IN RE: Jillian M. Fanelli, respondent, v. Bryan J. Orticelli, Sr., appellant.
Submitted—February 7, 2019
DECISION & ORDER
In a proceeding pursuant to Family Court Act article 4, the father appeals from an order of the Family Court, Suffolk County (David Morris, J.), dated July 2, 2018. The order denied the father's objections to an order of the same court (Aletha V. Fields, S.M.) dated March 29, 2018, which, after a hearing, inter alia, directed him to pay child support in the sum of $3,525 per month.
ORDERED that the matter is remitted to the Family Court, Suffolk County (Aletha V. Fields, S.M.), for the Support Magistrate to set forth in a report the factors considered and the reasons for her determination as to child support, and the appeal is held in abeyance in the interim. The Family Court, Suffolk County, shall file its report with all convenient speed.
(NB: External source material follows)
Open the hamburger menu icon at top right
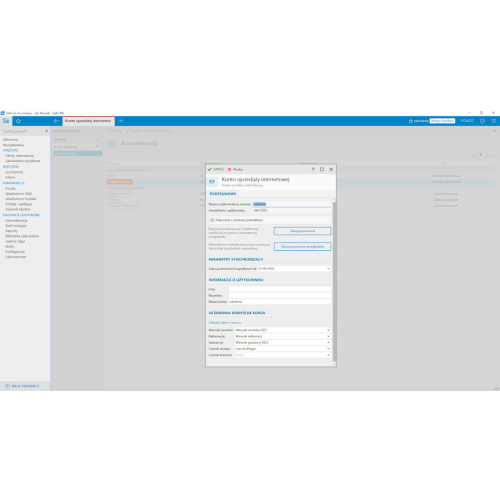coord(494,121)
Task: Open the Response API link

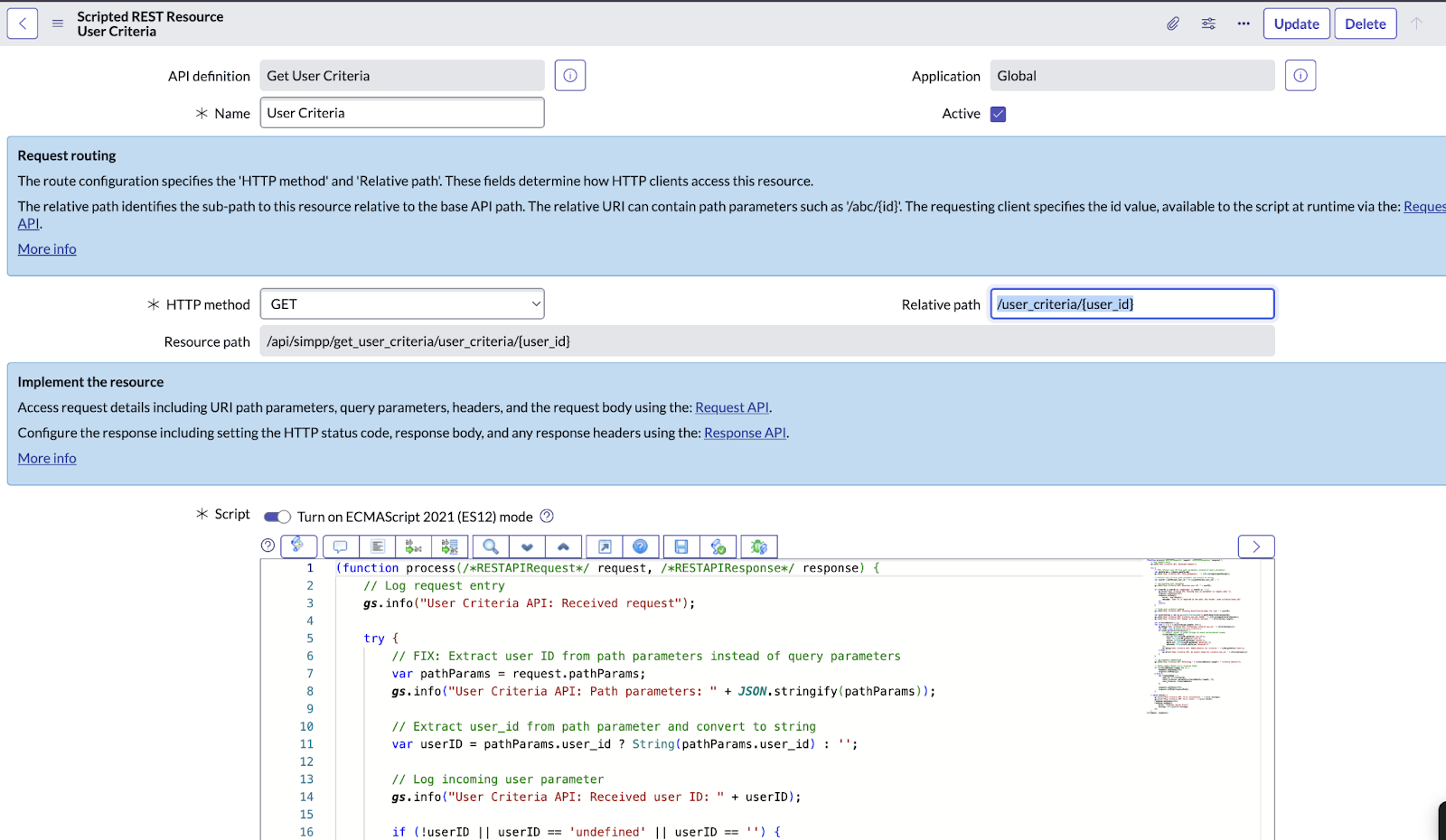Action: [745, 433]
The parties, who were divorced in 2013, have two children together. At the time of their divorce, the mother was awarded child support in the amount of $2,400 per month. In 2017, the mother filed a petition seeking an upward modification of her prior award of child support. After a hearing, the Support Magistrate found, in effect, that the combined parental income under the Child Support Standards Act (see Domestic Relations Law § 240[1–b]; hereinafter CSSA) was in excess of the applicable “statutory cap” (Family Ct Act § 413[c], ; see Social Services Law § 111–i[b]; Matter of Peddycoart v. MacKay, 145 AD3d 1081, 1082), and issued an order dated March 29, 2018, directing the father to pay increased child support in the sum of $3,525 per month. The father filed objections to the Support Magistrate's order on the grounds, inter alia, that the Support Magistrate did not adequately explain her reasons for applying the statutory percentage to the combined parental income in excess of the statutory cap, the record did not justify an award based on income exceeding the cap, and the Support Magistrate made errors in determining the father's income. By order dated July 2, 2018, the Family Court denied the father's objections. The father appeals.
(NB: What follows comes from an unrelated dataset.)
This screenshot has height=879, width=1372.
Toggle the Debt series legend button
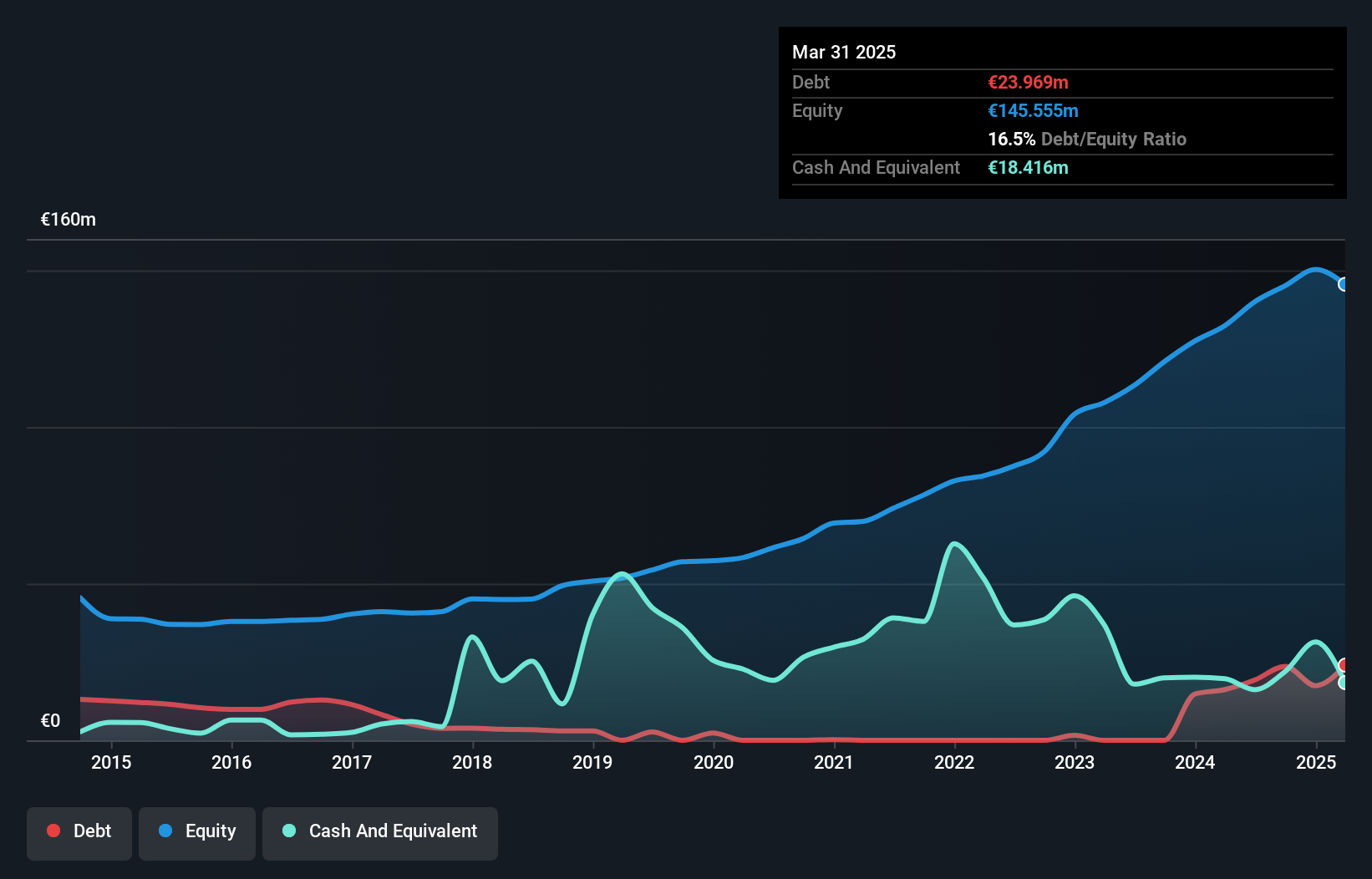(79, 832)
The CSSA sets forth a formula for calculating child support by applying a designated statutory percentage, based upon the number of children to be supported, to combined parental income up to the statutory cap that is in effect at the time of the judgment (see Holterman v. Holterman, 3 NY3d 1, 11; Matter of Cassano v. Cassano, 85 N.Y.2d 649, 653–654; see also Social Services Law § 111–i[b] ). With respect to combined parental income exceeding that amount, the court has the discretion to apply the statutory child support percentage or to apply the factors set forth in Domestic Relations Law § 240(1–b)(f) (see Matter of Cassano v. Cassano, 85 N.Y.2d at 654), or to utilize some combination of those two methods (see Jordan v. Jordan, 8 AD3d 444, 445; Poli v. Poli, 286 A.D.2d 720, 723). The hearing court must “ ‘articulate its reason or reasons for [that determination], which should reflect a careful consideration of the stated basis for its exercise of discretion, the parties' circumstances, and its reasoning why there [should or] should not be a departure from the prescribed percentage’ ” (Wagner v. Dunetz, 299 A.D.2d 347, 350–351, quoting Matter of Schmitt v. Berwitz, 228 A.D.2d 604, 605; see Matter of Cassano v. Cassano, 85 N.Y.2d at 655).
While the Support Magistrate stated that she had considered some of the relevant factors, including payments made by either party toward the children's medical insurance, the Support Magistrate failed to adequately articulate how these factors applied to the particular circumstances of this case and how she decided the appropriate amount on which to base the father's child support obligation (see Gillman v. Gillman, 139 AD3d 667, 669). Inasmuch as the record before us does not sufficiently reveal the Support Magistrate's reasons for her choice to include income above the statutory cap, it is appropriate to remit the matter to the Family Court to enable the Support Magistrate to set forth the factors she considered and the reasons for her determination (see Parietti–Fogarty v. Fogarty, 141 AD3d 512, 514; Schack v. Schack, 128 AD3d 941, 942–943; McCoy v. McCoy, 107 AD3d 857, 857–859).
We reach no other issues at this juncture.
RIVERA, J.P., AUSTIN, COHEN and IANNACCI, JJ., concur.